To improve patient outcomes, one research focus in MATRIX is to develop new diagnostic tools. This includes drug sensitivity screening, meaning treating cancer cells from the patient with different drugs, to identify the most effective ones for the specific patient. Use of liquid biopsies, in-depth analyses of proteins and other molecules will be investigated to enable individualized treatment. In addition, we will further develop and use imaging and artificial intelligence in diagnosis and treatment.
An overarching goal in MATRIX is to offer as many patients as possible treatment in a clinical study. A national network, that includes 16 hospitals with cancer departments, has been established, and The Centre will support hospitals that treat patients in MATRIX clinical trials. Patient-centred treatment is also part of the clinical studies.
The official opening of MATRIX took place at a kick-off meeting at Gardermoen 23-24 August, and the event gathered more than 70 participants from all over Norway. Since August, a Centre coordinator is also in place. Furthermore, a registration form where partners in the Centre can register new clinical studies and apply for support, opened this fall. An extended national management team have monthly, digital meetings to evaluate incoming applications. A Board has also been established with Sigbjørn Smeland, head of the cancer clinic at Oslo University Hospital, as chair. The first board meeting was held in November 2022. Furthermore, Matrix has recently launched its website, and updated information about the Centre and its activities is available here: http://www.matrix-fkb.no
In MATRIX, we will take advantage of on-going large national precision cancer medicine initiatives, the national tumor groups, the national initiatives in patient-centered care and the unique infrastructure for clinical trials to facilitate development and implementation of next generation cancer care.

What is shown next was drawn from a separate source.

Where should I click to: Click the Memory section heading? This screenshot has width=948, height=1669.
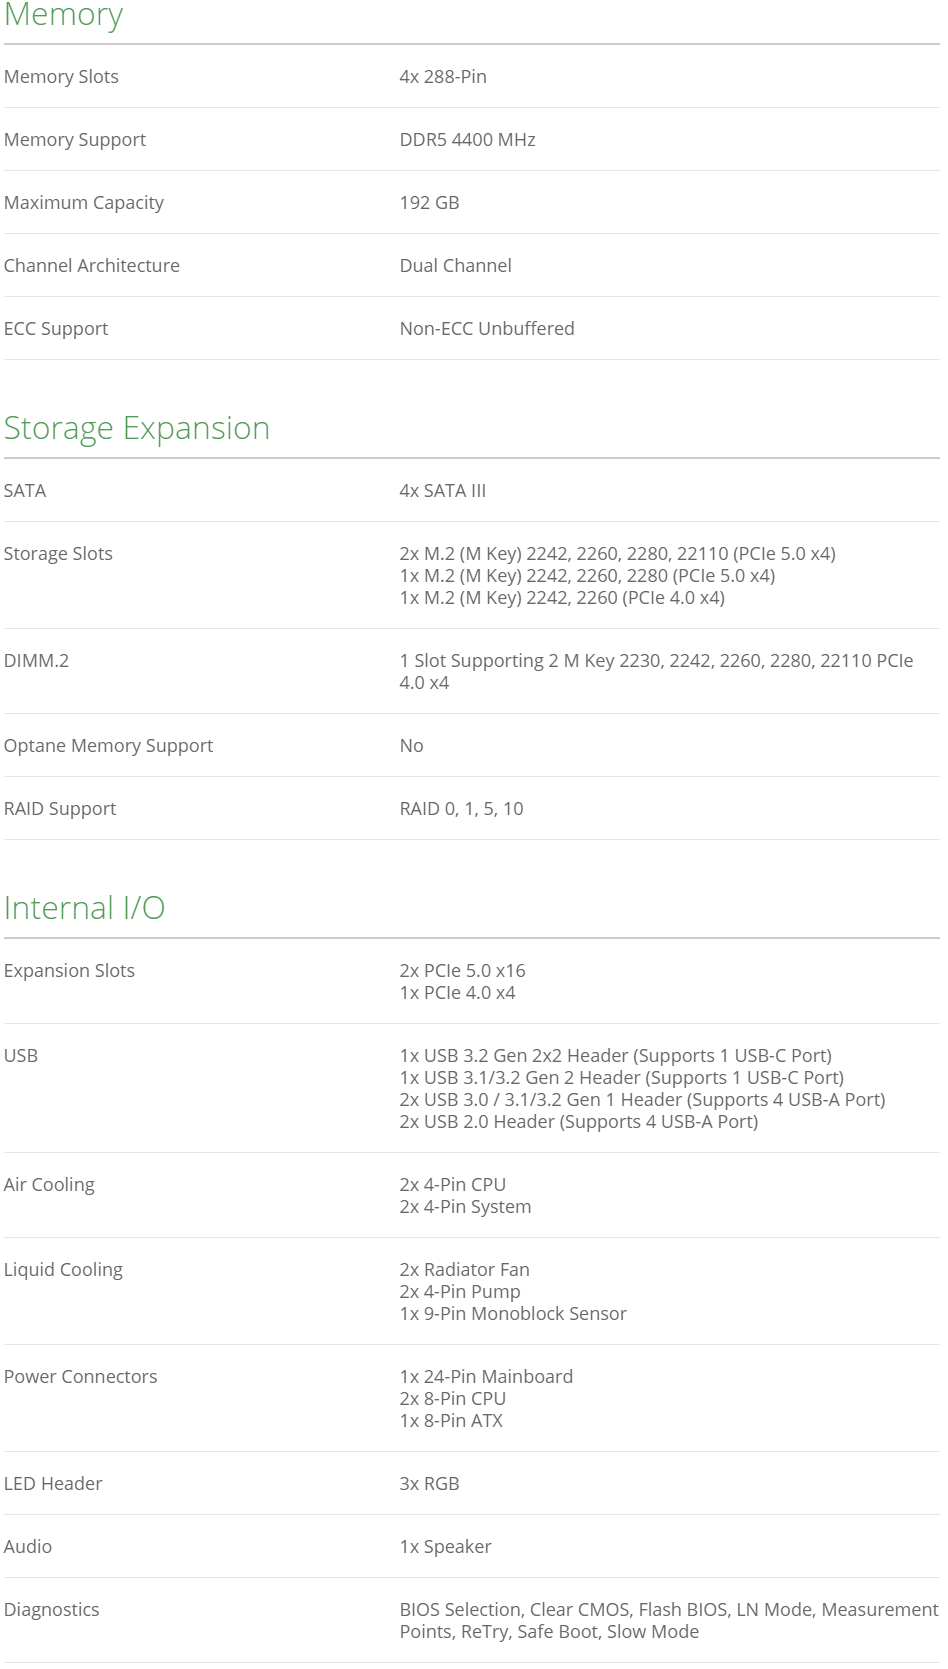click(x=63, y=15)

Diagnostics: We will develop new diagnostic methods in molecular profiling (-omics), drug sensitivity screening, immune system characterization, PROMs and AI tools for analysis of images and clinical real-world data. Collaboration with the newly established national infrastructure for precision diagnostics will enable systematically and rapid testing of the clinical benefit of diagnostic tools in the ongoing precision medicine trial IMPRESS-Norway, which will be further developed in MATRIX.
Treatment: We will develop and test new treatment strategies in clinical trials. We will test novel combination of drugs based on newly establish diagnostic tools to overcome resistance. Integration with the newly establish Centre for Advanced Cell Therapy will allow us to test novel approaches for cell therapy.

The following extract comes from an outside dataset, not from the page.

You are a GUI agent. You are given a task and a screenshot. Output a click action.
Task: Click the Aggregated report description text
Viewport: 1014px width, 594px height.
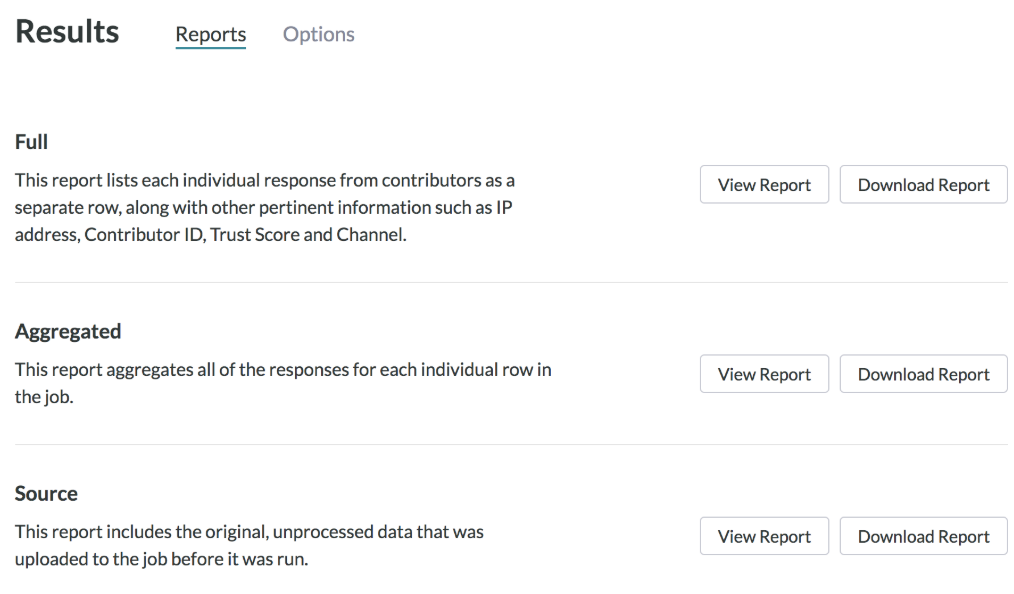tap(283, 383)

Patient Centered Care: Experience from the ongoing precision medicine initiatives in Norway clearly shows the need for tools that ensures that patient preferences and patient communication is integrated into the treatment decision. We will therefore take advantage of ongoing research project on e-Health solutions for integrating patient preferences into the decision process.
Participation of the established large clinical trial network of MATRIX involving most hospitals in Norway with a cancer division will ensure access for patients and competence building across the country. A clinical trial engine will be established to ensure competence building (regulatory, logistics etc.) for advanced clinical trials (e.g. cell therapy) to facilitate future trial capacity and establishing Norway at the forefront of coming developments in cancer therapy.